The ABC of high dependency
Emergency and high-dependency care is about providing the right care and support in a timely manner. Practising paediatrics under these condi-tions means that you will need to anticipate what could happen next, which can be very difficult. Therefore, we shall start with an emphasis on patient safety—the ABC—the assessment of Airway, Breathing, and Circulation. Then, we shall cover most of what is needed next for acute care—knowledge, assessments, and treatments.
Use fractional inspired oxygen (FiO2) 100%; use the optimum method for patient size and monitor.
· Neonates, infants: head-box oxygen with in situ FiO2 monitor.
· Infants, toddlers: nasal cannulae (NC). The ideal estimate of FiO2 from tidal volume (7mL/kg) and NC flow rate is shown in the following example.
Consider a 6kg infant on 0.25L/min NC oxygen (tidal volume = 42mL; NC flow = 250mL/min, 4mL/s; inspiratory time = 1s).
FiO2 value is: 4mL × 1.0 = 4mL oxygen, plus 38mL × 0.21 = 8mL oxygen.
FiO2 = (4 + 8)/42 = 0.29.
· Toddler, pre-school: NC, face mask.
· School-age child: non-rebreathing mask.
· Support airway when needed with jaw lift: suction nasopharynx and mouth as needed. Provide oral or nasopharyngeal airway.
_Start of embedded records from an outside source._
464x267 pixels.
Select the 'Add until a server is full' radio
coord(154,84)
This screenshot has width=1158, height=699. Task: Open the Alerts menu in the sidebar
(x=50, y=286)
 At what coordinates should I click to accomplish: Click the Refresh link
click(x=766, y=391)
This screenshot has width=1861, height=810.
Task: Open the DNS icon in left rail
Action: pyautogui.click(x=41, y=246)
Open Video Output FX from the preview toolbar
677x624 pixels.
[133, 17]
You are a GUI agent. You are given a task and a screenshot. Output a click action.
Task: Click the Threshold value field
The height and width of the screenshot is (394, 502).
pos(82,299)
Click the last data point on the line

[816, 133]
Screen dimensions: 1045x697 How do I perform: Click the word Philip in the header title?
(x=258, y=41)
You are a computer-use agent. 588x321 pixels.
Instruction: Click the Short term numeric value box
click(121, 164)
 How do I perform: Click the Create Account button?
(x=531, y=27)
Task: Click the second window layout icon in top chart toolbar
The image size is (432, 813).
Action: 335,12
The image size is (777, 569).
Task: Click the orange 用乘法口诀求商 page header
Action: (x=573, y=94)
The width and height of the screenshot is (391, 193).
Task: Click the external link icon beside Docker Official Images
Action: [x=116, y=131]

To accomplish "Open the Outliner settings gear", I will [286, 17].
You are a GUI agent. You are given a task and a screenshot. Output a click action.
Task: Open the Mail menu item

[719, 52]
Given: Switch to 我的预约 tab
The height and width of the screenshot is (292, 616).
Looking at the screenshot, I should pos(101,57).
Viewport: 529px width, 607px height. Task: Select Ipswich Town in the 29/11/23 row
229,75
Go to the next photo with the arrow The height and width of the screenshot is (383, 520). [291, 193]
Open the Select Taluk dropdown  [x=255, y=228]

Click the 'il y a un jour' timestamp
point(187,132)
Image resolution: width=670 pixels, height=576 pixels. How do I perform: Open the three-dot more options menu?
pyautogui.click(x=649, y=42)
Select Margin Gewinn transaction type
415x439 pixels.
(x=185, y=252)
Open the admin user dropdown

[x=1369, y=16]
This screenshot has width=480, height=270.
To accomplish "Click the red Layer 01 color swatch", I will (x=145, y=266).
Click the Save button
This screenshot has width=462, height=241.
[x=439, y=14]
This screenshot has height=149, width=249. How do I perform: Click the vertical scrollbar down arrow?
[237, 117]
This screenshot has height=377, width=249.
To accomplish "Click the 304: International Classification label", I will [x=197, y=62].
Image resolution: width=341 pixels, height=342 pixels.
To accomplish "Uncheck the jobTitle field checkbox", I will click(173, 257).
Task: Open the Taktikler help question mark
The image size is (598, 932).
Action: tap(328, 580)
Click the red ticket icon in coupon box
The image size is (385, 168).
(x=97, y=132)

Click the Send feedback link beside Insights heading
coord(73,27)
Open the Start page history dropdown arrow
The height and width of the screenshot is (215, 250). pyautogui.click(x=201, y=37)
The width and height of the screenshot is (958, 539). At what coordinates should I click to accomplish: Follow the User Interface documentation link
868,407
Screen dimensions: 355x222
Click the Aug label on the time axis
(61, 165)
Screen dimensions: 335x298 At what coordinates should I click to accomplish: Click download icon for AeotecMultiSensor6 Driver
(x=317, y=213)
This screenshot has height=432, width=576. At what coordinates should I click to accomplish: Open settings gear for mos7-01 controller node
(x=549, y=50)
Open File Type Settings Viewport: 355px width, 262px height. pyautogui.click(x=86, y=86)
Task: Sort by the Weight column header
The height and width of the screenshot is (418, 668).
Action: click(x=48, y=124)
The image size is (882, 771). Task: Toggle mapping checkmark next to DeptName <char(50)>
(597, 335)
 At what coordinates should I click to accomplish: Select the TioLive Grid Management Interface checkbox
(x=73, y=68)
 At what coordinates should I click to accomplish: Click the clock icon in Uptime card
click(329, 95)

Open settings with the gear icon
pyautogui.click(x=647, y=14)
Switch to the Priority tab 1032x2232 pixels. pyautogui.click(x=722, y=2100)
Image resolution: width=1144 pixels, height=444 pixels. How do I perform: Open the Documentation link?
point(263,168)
· Maintain patient in upright position: do not force a distressed patient to lie down. Minimize discomfort.
· Identify the level of respiratory involvement: treat specific problems appropriately (e.g. bronchodilators).
· Assist work of breathing with non-invasive support: this can be achieved with nasopharyngeal continuous +ve airway pressure, or –ve pressure ventilation.
· Intubation and mechanical ventilation.
· Start pulse oximetry and cardiac monitoring.
· Provide IV fluids: when the circulation is good it is advisable to limit fluid intake to an amount ranging from restricted to just below maintenance.